Bir Padişah düşünün; 650 yıldır hüküm sürüyor. Bu iktidar onun dedesinden, babasından ta.. Nice sülalesinden devam edip geliyor. Bu Padişahın devleti bir cihan devletidir. Dünyanın en kritik yerinde bir devlet yönetiyor.
Sırf o bölgeyi değil üç kıtayı idare ediyor. Yani, o devletin memaliki üç kıtaya yayılmıştır. Böylesi bir Muazzam İmparatorluğu bırakıp ve yanına hiçbir şey almadan çekip gidebiliyor. Ah! Bu ne asalet, Ah! Bu ne memleket sevgisi, Ah! Bu ne vatandaş sevgisi, hatta daha ilerisini söyleyeyim; bu en büyük bir insanlık sevgisi ile dolu bir Padişah’dır.
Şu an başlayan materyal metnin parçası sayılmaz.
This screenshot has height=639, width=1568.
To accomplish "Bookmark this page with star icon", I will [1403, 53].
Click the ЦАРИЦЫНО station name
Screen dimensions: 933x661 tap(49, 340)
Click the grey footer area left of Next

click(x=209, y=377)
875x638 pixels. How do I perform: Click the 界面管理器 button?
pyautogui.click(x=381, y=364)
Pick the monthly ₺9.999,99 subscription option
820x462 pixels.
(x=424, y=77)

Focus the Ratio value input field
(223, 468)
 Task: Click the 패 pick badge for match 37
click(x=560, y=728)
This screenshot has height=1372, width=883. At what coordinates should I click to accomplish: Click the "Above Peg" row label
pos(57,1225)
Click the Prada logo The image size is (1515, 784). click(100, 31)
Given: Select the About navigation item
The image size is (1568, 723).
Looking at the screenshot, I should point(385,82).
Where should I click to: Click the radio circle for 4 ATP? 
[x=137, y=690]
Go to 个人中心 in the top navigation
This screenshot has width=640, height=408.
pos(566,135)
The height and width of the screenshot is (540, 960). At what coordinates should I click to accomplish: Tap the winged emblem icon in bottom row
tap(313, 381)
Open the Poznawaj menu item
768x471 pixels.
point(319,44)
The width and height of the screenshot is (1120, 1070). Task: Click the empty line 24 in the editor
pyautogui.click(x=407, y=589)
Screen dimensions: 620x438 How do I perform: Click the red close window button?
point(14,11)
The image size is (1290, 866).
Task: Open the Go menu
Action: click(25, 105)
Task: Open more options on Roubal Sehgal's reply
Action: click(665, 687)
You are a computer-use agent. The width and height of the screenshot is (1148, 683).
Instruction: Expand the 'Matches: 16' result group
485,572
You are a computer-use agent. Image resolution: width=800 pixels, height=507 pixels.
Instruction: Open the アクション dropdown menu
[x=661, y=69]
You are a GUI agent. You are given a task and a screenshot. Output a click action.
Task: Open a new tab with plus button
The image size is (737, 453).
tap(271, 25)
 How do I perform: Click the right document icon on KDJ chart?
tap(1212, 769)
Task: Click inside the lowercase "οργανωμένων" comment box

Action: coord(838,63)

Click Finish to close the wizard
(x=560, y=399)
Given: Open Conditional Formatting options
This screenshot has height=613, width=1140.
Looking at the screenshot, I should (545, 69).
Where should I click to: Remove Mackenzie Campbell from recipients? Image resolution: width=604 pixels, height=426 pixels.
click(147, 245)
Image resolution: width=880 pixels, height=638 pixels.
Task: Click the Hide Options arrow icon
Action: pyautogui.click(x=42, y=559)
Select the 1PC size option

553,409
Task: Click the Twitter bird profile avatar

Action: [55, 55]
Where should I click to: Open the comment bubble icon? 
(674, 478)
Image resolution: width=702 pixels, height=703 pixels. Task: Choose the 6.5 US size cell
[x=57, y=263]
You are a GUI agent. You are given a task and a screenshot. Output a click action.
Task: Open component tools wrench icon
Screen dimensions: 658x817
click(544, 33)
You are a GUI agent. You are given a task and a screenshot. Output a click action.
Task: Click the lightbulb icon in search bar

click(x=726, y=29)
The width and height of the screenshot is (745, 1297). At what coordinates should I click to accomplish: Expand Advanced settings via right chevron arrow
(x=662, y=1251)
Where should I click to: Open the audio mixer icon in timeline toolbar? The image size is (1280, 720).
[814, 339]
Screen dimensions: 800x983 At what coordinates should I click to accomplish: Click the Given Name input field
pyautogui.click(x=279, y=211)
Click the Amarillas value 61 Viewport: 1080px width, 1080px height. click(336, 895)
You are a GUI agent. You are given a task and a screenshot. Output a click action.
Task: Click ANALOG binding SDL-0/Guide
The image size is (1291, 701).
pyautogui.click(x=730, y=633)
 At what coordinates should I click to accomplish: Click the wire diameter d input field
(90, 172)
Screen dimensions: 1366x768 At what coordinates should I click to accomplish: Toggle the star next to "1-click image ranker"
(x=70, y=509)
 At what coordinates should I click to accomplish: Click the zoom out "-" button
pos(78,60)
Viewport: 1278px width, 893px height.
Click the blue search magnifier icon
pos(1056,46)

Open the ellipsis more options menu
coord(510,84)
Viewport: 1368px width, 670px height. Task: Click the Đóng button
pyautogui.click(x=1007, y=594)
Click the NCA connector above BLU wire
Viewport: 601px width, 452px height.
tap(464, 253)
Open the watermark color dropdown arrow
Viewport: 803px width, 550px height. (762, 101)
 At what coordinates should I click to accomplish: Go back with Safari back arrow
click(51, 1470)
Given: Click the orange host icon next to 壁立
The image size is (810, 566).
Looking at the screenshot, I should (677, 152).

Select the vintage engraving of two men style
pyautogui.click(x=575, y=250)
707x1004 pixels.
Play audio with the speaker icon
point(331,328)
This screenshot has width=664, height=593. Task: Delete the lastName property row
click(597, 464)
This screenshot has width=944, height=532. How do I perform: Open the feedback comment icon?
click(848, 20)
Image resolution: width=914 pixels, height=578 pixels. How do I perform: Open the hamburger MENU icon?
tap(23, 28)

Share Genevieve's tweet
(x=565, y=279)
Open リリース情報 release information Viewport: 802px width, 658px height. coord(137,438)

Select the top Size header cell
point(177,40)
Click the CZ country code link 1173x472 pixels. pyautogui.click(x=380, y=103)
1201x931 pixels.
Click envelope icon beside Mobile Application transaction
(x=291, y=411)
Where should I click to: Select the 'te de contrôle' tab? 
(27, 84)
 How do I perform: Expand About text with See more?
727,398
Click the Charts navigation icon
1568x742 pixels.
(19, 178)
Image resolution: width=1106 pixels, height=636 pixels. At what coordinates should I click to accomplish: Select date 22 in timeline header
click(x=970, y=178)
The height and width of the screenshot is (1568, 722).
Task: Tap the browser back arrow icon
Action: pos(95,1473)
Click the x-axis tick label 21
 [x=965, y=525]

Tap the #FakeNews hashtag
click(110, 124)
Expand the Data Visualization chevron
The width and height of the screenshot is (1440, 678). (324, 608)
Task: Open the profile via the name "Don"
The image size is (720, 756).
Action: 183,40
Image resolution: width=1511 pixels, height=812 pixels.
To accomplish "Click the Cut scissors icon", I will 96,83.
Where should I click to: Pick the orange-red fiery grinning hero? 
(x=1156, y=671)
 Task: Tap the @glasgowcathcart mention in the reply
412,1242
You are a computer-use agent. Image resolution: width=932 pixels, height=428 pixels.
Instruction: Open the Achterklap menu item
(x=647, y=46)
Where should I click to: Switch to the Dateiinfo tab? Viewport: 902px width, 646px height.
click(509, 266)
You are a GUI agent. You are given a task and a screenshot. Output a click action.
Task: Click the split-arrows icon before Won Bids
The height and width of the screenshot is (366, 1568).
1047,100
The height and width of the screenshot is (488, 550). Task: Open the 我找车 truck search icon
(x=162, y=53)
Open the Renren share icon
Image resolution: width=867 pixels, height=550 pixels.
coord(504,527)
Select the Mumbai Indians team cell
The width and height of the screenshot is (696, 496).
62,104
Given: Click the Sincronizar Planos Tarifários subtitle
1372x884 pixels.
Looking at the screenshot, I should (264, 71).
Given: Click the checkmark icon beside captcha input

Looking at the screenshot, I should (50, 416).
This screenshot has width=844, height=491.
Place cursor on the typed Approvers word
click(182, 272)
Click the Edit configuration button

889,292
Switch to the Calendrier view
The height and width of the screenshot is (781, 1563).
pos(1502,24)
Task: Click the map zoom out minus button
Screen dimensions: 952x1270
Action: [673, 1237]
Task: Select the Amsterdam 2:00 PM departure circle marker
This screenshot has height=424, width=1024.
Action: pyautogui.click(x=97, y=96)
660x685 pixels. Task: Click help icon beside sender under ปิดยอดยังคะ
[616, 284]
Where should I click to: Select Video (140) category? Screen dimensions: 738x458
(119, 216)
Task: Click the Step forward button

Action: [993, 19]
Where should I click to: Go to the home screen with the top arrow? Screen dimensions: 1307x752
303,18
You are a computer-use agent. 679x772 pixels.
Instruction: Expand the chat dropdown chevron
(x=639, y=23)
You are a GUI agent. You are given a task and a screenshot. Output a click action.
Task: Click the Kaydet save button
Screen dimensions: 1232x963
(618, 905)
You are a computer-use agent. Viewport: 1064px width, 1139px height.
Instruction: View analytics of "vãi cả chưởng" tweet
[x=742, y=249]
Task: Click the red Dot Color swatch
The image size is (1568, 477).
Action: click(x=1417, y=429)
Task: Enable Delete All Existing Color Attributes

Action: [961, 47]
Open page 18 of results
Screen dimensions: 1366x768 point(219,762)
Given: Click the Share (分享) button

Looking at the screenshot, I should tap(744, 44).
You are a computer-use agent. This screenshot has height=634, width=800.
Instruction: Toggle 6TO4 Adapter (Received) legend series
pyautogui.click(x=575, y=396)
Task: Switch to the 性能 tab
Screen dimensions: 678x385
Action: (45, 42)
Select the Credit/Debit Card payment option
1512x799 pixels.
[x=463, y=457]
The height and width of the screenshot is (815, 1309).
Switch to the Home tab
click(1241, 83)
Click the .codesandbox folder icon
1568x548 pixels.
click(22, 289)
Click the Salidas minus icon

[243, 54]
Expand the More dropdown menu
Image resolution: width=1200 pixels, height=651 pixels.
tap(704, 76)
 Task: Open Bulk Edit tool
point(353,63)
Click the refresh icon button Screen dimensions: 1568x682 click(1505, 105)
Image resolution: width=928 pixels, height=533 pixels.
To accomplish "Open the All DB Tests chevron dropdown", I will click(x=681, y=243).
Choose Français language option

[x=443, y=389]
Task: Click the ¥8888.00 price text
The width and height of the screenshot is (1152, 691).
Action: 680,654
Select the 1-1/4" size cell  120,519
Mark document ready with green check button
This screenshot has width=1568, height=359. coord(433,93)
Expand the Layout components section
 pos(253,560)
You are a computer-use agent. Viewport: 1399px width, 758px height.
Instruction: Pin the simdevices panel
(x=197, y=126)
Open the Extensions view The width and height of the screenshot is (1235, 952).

Bu Padişahın yurt dışında; Yani İsviçre bankalarında parası yok, yanında götüreceği para hiç yok, ancak kendi elindeki birkaç akçeyle gidiyor. Yurt dışına muhtemelen bir şey kaçıra bilir endişesiyle didik didik aranıyor. Bu arayanlar tarih şahittir, tabir caizse küçük dilini yutacak olmuşlar. Böyle bir cihan padişahının beş parasız bir şey almadan yurtdışına çıkmasına hayret ederler. Adam der kendi kendine; Hiç olmasa bari “Kaşıkçı Elmasını” götür. Bunlar onu da almamışlar, oda yok? Ah bu ne asalet bu ne gözü doymuşluk düşündükçe hayret etmişler.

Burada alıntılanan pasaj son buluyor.